Wislei Santos/ Power Mix
Nova Mutum/MT
A Prefeitura de Nova Mutum encaminhou à Câmara Municipal o Projeto de Lei Complementar nº 010/2026, que cria um procedimento de autorregularização tributária e amplia o uso de inteligência fiscal para identificar possíveis inconsistências. A proposta prevê cruzamento de informações provenientes da Receita Federal, cartões de crédito e débito, PIX, instituições de pagamento e outras bases legalmente acessíveis ao Fisco.
O projeto, apresentado pelo prefeito Leandro Félix Pereira, altera o Código Tributário Municipal e foi encaminhado com pedido de regime de urgência especial. Apesar de incluir movimentações via PIX entre as fontes de informação, a proposta não cria imposto sobre PIX nem autoriza acesso irrestrito às contas bancárias dos contribuintes.
Pelo texto, os dados somente poderão ser utilizados quando legalmente disponibilizados à Administração Tributária, respeitando sigilo fiscal, sigilo bancário e proteção de dados pessoais.
Contribuinte poderá corrigir irregularidade antes de multa
Uma das principais mudanças é a possibilidade de o município comunicar o contribuinte sobre uma inconsistência antes do início de uma ação fiscal.
A pessoa ou empresa terá prazo mínimo de 15 dias para se manifestar. Nesse período, poderá retificar declarações, emitir documentos fiscais omitidos, pagar o tributo, aderir a parcelamento ou apresentar documentos e esclarecimentos demonstrando que a divergência apontada não existe.
A comunicação poderá ocorrer pelo Domicílio Eletrônico Tributário (DET), e-mail, correspondência, edital eletrônico ou outros meios previstos em regulamentação.
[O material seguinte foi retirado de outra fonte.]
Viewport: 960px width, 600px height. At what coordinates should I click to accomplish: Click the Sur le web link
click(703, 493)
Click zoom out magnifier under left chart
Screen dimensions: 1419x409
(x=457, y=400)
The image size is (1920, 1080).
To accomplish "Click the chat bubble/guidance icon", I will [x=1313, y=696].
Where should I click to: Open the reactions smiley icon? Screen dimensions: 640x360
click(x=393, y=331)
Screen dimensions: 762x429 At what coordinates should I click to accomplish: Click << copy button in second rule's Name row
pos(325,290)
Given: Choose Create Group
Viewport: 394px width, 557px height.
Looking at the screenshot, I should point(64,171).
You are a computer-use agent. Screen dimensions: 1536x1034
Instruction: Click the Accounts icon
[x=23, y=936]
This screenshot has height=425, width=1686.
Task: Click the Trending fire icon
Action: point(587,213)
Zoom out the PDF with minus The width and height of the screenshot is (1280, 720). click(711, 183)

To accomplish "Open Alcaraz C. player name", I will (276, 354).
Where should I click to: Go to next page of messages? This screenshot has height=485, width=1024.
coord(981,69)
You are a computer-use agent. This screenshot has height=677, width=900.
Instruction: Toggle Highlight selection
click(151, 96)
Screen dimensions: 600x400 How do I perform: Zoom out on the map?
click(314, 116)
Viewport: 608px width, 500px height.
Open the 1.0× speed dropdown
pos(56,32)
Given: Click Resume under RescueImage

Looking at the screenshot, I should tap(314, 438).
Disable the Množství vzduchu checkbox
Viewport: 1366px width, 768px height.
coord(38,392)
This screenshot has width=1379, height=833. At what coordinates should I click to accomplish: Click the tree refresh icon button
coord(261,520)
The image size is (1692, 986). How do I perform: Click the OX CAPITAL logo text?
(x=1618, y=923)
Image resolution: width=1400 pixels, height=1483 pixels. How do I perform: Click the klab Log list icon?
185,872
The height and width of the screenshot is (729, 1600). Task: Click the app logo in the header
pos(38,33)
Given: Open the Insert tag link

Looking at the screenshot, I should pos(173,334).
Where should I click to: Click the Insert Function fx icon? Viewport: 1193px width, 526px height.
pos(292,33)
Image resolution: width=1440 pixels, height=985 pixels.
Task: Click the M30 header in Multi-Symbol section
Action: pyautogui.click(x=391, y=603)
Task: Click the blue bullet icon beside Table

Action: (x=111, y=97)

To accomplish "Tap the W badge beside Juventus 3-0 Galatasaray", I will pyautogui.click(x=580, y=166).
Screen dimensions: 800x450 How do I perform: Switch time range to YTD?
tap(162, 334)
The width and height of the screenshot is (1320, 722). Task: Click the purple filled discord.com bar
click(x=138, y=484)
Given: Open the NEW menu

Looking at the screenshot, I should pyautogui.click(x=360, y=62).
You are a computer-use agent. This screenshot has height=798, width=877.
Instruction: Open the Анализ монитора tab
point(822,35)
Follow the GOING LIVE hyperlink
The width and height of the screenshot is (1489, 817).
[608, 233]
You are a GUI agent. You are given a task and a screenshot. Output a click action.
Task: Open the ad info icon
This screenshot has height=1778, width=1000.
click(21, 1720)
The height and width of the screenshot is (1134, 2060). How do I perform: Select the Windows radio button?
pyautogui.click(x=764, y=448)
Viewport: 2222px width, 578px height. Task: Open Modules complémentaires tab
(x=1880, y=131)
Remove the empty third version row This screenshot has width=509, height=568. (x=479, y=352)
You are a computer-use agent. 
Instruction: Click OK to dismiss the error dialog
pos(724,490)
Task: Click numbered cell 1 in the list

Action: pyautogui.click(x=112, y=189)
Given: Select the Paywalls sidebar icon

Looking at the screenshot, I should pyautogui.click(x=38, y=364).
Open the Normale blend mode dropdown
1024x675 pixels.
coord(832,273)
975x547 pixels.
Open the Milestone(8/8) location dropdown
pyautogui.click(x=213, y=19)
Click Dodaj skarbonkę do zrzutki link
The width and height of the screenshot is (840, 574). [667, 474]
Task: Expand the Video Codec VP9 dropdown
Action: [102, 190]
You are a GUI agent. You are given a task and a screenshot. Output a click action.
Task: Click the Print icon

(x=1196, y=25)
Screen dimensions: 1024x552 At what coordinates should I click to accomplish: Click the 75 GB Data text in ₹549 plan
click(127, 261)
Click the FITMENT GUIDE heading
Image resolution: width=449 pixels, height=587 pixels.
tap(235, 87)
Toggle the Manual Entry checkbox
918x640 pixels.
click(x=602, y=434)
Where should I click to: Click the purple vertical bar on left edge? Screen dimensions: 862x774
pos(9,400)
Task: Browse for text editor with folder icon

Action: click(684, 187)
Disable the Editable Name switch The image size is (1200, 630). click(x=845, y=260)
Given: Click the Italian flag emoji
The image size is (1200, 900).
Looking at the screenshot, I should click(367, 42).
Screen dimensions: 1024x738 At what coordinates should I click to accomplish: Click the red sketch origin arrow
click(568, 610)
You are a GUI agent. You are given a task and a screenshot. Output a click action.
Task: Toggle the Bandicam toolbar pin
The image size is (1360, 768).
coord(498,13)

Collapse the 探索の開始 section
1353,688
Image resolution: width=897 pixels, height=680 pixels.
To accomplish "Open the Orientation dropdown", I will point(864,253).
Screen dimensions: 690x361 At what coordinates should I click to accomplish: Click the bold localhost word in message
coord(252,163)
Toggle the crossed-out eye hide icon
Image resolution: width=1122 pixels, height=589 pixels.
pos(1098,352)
Regularização pode afastar penalidades
Caso o contribuinte reconheça a irregularidade e faça a autorregularização dentro do prazo, o projeto prevê exclusão da multa de ofício e das penalidades relacionadas à infração regularizada, permanecendo os encargos moratórios previstos no Código Tributário.
O benefício, porém, não será válido para débitos já inscritos em dívida ativa, situações em que já exista auto de infração ou quando uma fiscalização tiver sido formalmente iniciada. Casos de fraude, simulação ou dolo devidamente caracterizados também ficam de fora.
Se o contribuinte não se manifestar dentro do prazo, a Prefeitura poderá seguir com o lançamento do crédito tributário e aplicar as penalidades previstas na legislação.
PIX poderá ajudar a identificar divergências
Na prática, a proposta permite que informações fiscais declaradas pelo contribuinte sejam confrontadas com outras bases legalmente disponíveis.
Isso significa que dados relacionados a movimentações por PIX e cartões poderão integrar o cruzamento eletrônico, mas uma movimentação financeira, por si só, não significa automaticamente que exista imposto devido.
O projeto também não detalha quais informações relacionadas ao PIX serão disponibilizadas ao município, qual será o nível de detalhamento ou quais critérios determinarão a seleção dos contribuintes. Essas questões deverão ser definidas posteriormente por regulamentação do Poder Executivo.
Projeto ainda depende da Câmara
Segundo a Prefeitura, o objetivo é modernizar a fiscalização, estimular a regularização voluntária, reduzir processos administrativos e aumentar a arrecadação espontânea.
As mudanças ainda não estão em vigor. O PLC nº 010/2026 precisa passar pela Câmara Municipal. O texto estabelece que, caso aprovado e transformado em lei, entrará em vigor na data de sua publicação.